在安装过程中,我在主机 ip 192.168.240.14 的 Ubuntu 16.04 单节点上遇到此错误:
TASK [network : Ensuring that the calico.yaml file exist] **********************
changed: [localhost]
TASK [network : include] *******************************************************
TASK [network : include] *******************************************************
TASK [network : include] *******************************************************
included: /installer/playbook/roles/network/tasks/calico.yaml for localhost
TASK [network : Enabling calico] ***********************************************
changed: [localhost]
TASK [network : Waiting for configuring calico service] ************************
ok: [localhost -> 192.168.240.14] => (item=192.168.240.14)
TASK [network : Waiting for configuring calico node to node mesh] **************
FAILED - RETRYING: Waiting for configuring calico node to node mesh (100 retries left).
FAILED - RETRYING: Waiting for configuring calico node to node mesh (99 retries left).
FAILED - RETRYING: Waiting for configuring calico node to node mesh (98 retries left).
FAILED - RETRYING: Waiting for configuring calico node to node mesh (97 retries left).
FAILED - RETRYING: Waiting for configuring calico node to node mesh (96 retries left).
FAILED - RETRYING: Waiting for configuring calico node to node mesh (95 retries left).
FAILED - RETRYING: Waiting for configuring calico node to node mesh (94 retries left).

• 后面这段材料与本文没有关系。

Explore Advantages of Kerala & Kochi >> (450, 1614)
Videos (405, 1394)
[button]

FAILED - RETRYING: Waiting for configuring calico node to node mesh (93 retries left).
FAILED - RETRYING: Waiting for configuring calico node to node mesh (92 retries left).
FAILED - RETRYING: Waiting for configuring calico node to node mesh (91 retries left).
我读到可以禁用 calico 的节点到节点网格功能,但由于 calico 是通过 ICP 安装的,calicoctl
因此无法识别该命令。在 config.yaml 中,我也找不到可以禁用此设置的选项。
到目前为止,我已尝试通过单独下载和执行 calicoctl 来禁用它,但无法建立与集群的连接:
user@user:~/Desktop/calicoctl$ ./calicoctl config set nodeToNodeMesh off
Error executing command: client: etcd cluster is unavailable or misconfigured; error #0: dial tcp 127.0.0.1:2379: getsockopt: connection refused
我不确定是不是因为它尝试拨打环回 IP 地址而不是 192.168.240.14 或其他。而且我也不知道这是否真的可以解决安装过程中的问题。
我对此不是很有经验,并感谢您的帮助!
编辑:
我再次使用 ICP 2.1.0.1 运行安装并遇到相同的错误,但重试了 10 次并收到以下错误消息:
TASK [network : Enabling calico] ***********************************************
changed: [localhost]
TASK [network : Waiting for configuring calico service] ************************
ok: [localhost -> 192.168.240.14] => (item=192.168.240.14)
FAILED - RETRYING: Waiting for configuring calico node to node mesh (10 retries left).
FAILED - RETRYING: Waiting for configuring calico node to node mesh (9 retries left).
FAILED - RETRYING: Waiting for configuring calico node to node mesh (8 retries left).
FAILED - RETRYING: Waiting for configuring calico node to node mesh (7 retries left).
FAILED - RETRYING: Waiting for configuring calico node to node mesh (6 retries left).
FAILED - RETRYING: Waiting for configuring calico node to node mesh (5 retries left).
FAILED - RETRYING: Waiting for configuring calico node to node mesh (4 retries left).
FAILED - RETRYING: Waiting for configuring calico node to node mesh (3 retries left).
FAILED - RETRYING: Waiting for configuring calico node to node mesh (2 retries left).
FAILED - RETRYING: Waiting for configuring calico node to node mesh (1 retries left).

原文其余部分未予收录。